Parks photographed the black families in a similar way that white families were photographed at this time, purposely highlighting their similarities. The family portraits are all composed with the same set-up: the entire family poses proudly in front of their house. By doing so, Parks aimed to show a generation of black students, educated separately from their white peers, grown up. Students who, even though they were taught to become domestic workers, had achieved better jobs and (some of them) owned cars, too.

The article, which was scheduled for publication in the spring of 1951, never hit the press, reportedly since other more urgent stories kept bumping it back to later dates. When in 1954, in the landmark Brown v. Board of Education ruling, the Supreme Court declared separate public schools for black and white students to be unconstitutional, the article was simply no longer relevant. For this reason, these images from Parks remained largely unseen to the public, until now. As curator Karen Haas and publisher Steidl understood the value of the work for a 21st century audience, they decided to publish the photo story as a book, adding to the original series some of the contact sheets marked up with notes and suggestions for cropping, and the original draft of the article that Parks had sent to Life Magazine.

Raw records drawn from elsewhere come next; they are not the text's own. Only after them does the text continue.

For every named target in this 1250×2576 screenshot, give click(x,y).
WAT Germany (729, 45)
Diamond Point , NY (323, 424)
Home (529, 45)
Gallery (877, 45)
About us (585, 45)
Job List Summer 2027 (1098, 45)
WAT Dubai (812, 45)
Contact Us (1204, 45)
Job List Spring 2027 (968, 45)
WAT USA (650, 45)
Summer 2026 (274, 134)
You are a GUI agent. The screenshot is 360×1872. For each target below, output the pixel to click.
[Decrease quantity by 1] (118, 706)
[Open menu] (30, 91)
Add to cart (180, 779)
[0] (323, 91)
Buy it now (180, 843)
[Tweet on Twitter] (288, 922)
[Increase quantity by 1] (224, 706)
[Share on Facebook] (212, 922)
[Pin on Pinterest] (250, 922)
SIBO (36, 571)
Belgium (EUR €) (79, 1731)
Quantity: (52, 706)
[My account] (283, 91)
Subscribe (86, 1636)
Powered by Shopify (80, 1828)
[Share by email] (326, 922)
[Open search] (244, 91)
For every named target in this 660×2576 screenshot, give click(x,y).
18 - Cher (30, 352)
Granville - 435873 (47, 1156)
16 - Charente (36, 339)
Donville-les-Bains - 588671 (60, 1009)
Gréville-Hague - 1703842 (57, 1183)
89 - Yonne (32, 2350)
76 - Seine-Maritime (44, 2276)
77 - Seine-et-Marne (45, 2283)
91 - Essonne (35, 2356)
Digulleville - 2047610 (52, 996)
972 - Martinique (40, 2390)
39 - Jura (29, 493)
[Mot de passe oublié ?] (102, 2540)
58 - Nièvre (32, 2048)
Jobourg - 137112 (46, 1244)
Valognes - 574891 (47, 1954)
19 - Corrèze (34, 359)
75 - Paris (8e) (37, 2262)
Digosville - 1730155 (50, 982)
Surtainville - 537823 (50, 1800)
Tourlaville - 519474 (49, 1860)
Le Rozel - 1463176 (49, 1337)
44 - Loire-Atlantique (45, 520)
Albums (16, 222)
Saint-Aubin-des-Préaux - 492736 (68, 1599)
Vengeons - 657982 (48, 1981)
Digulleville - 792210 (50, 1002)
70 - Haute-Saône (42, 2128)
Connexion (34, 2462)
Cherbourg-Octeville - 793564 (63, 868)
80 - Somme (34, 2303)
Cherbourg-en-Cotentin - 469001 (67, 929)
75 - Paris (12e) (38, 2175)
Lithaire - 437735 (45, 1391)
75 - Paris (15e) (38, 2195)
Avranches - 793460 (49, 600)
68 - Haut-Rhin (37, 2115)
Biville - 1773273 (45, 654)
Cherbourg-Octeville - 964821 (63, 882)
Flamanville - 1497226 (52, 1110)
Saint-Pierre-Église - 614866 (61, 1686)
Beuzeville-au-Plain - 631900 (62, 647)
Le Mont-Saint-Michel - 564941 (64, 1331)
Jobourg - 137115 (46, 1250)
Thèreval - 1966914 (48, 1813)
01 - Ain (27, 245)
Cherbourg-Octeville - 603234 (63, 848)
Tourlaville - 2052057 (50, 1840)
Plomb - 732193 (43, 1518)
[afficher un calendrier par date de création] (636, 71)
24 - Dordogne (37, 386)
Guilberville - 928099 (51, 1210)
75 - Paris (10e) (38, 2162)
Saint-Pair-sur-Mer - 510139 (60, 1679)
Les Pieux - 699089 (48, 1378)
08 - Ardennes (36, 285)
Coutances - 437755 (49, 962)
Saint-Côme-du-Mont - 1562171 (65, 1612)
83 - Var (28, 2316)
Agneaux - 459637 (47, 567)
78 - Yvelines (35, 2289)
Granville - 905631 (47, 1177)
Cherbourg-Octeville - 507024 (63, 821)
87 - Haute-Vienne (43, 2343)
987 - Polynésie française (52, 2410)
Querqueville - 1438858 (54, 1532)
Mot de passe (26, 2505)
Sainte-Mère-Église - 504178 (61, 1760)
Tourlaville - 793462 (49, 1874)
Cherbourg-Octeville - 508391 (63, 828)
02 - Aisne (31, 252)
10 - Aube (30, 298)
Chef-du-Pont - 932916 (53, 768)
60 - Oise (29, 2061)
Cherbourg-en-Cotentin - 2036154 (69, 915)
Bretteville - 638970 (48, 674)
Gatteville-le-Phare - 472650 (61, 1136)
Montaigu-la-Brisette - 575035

To look at this never before published photo essay gives an idea of a historically interesting though not well-documented period. The photos breathe the vulnerable hope of a transition, for civil rights seemed close. Yet, from that moment, it would still be more than a decade before the March on Washington, and for the civil rights movement to truly ignite.

Parks was the first black staff photographer that Life Magazine appointed, and later the first black film director in Hollywood. Back To Fort Scott is one of his most personal projects, giving the viewer an intimate insight into the lives of black middle class families in the early 1950s. While politically and historically relevant, it is ultimately a graceful series.